## BEGIN
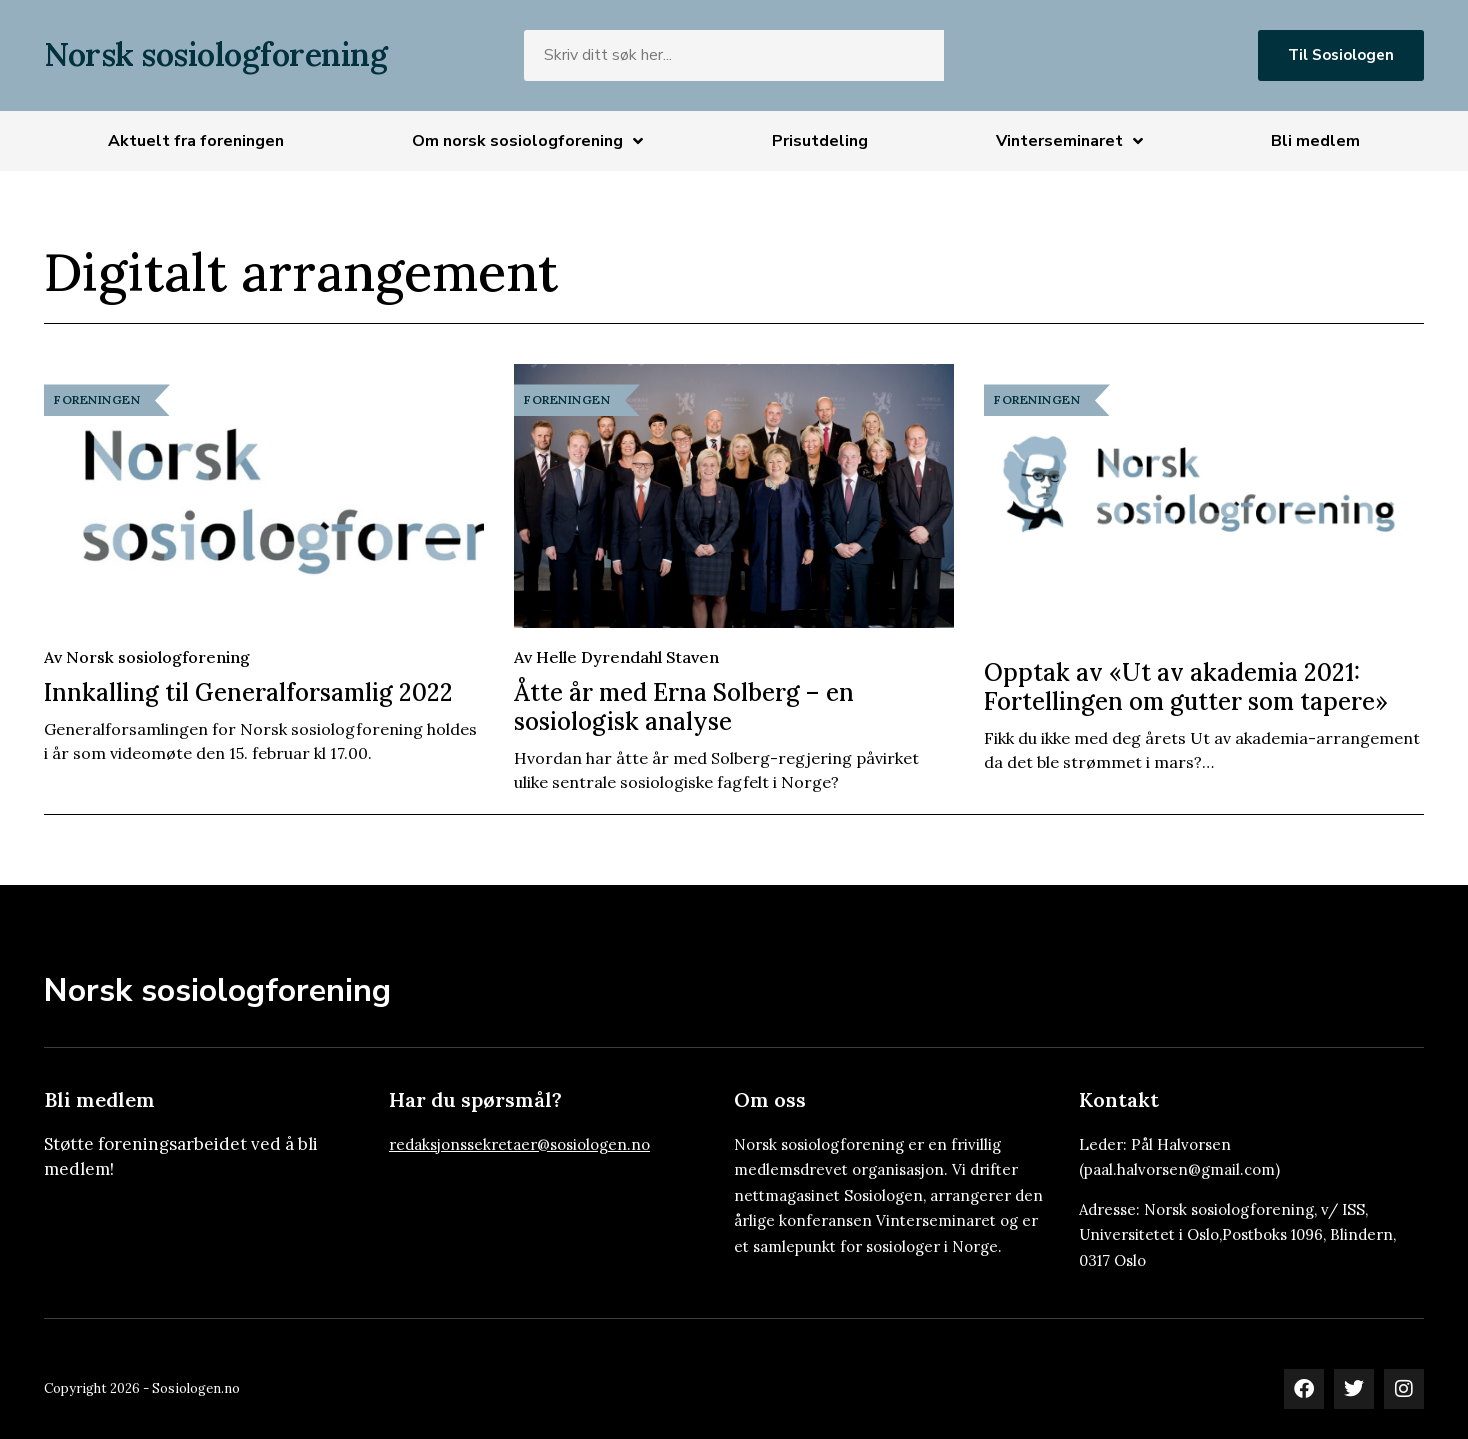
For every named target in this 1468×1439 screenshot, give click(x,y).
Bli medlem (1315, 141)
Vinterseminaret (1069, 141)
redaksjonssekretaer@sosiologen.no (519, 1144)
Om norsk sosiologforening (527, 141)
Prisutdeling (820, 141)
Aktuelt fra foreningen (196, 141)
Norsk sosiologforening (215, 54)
## END
## BEGIN
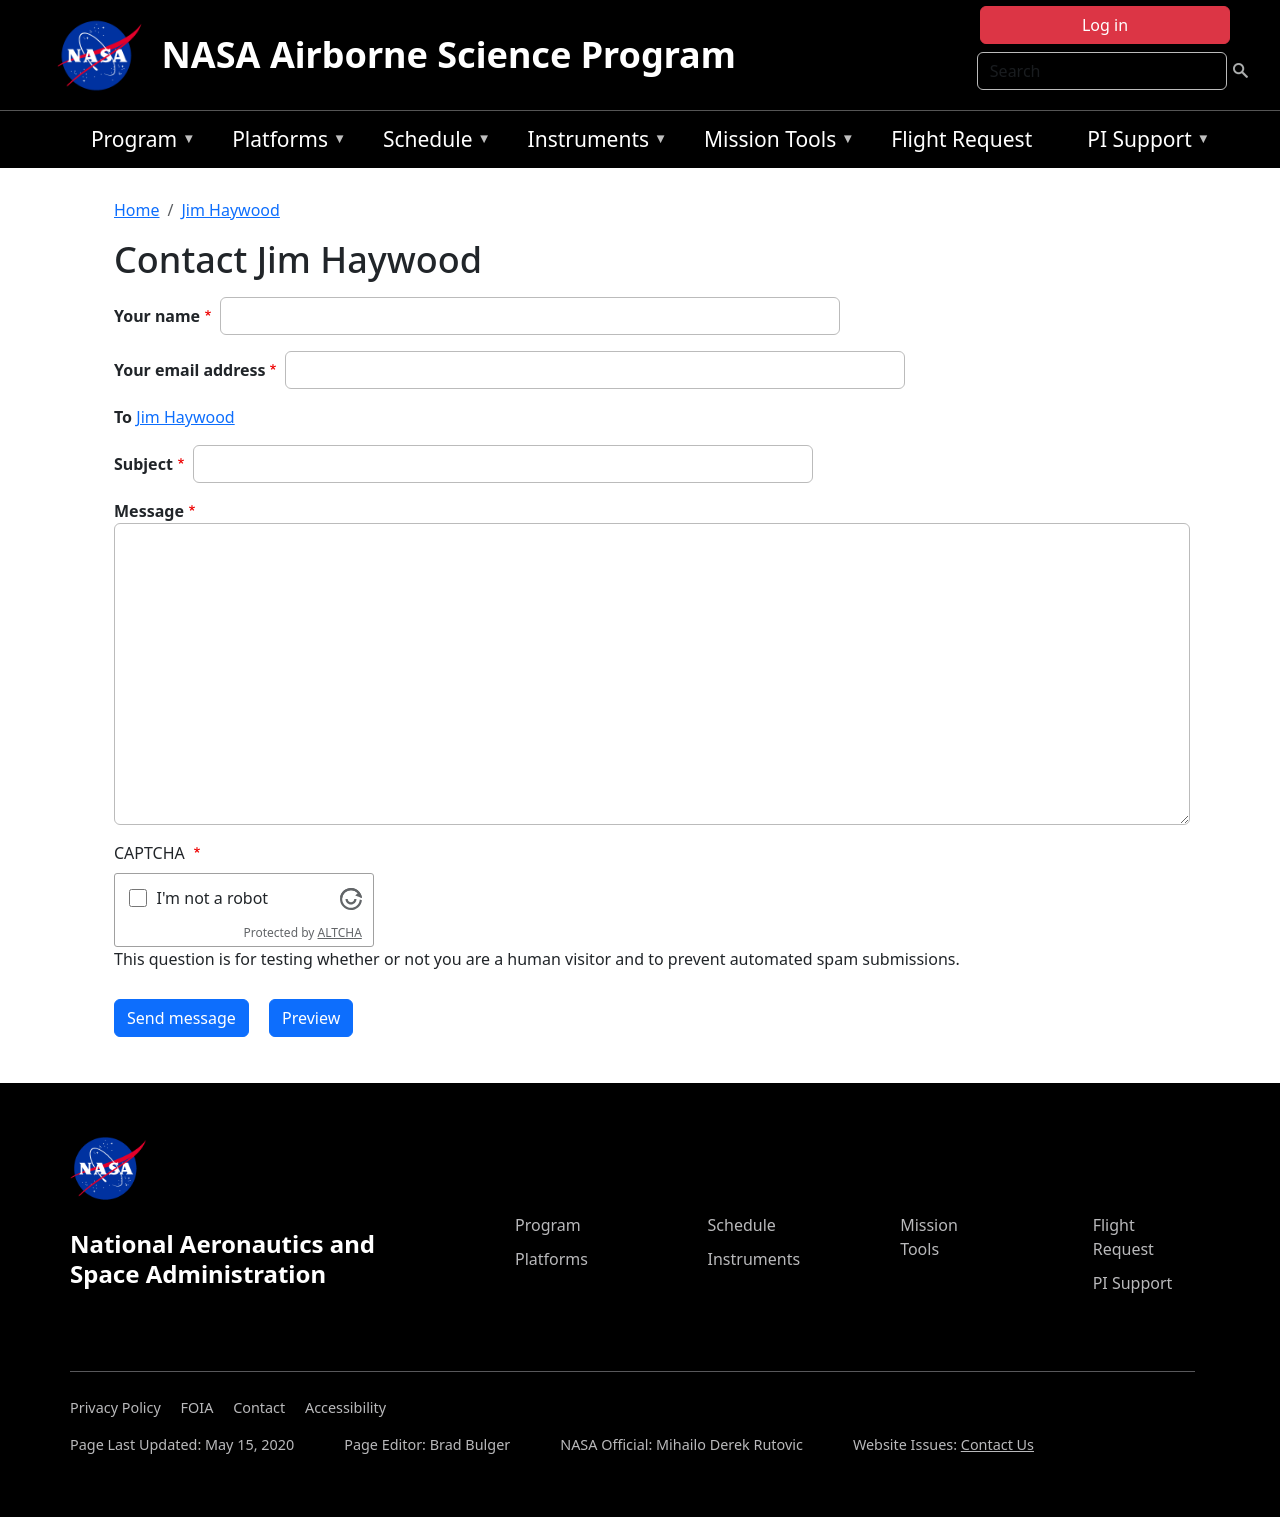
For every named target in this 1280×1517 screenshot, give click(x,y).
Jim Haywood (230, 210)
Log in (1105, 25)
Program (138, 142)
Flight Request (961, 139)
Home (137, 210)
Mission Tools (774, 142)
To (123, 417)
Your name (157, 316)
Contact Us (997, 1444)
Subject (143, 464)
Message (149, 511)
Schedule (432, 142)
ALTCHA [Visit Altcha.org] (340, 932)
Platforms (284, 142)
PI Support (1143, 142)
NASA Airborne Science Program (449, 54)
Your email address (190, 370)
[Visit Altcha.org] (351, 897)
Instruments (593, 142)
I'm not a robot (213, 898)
## END
*Task brief:*
Reproduce every line of the material above, from the line containing "Message (149, 511)" down to the line containing "I'm not a robot (213, 898)", both included.

*Solution:*
Message (149, 511)
Schedule (432, 142)
ALTCHA [Visit Altcha.org] (340, 932)
Platforms (284, 142)
PI Support (1143, 142)
NASA Airborne Science Program (449, 54)
Your email address (190, 370)
[Visit Altcha.org] (351, 897)
Instruments (593, 142)
I'm not a robot (213, 898)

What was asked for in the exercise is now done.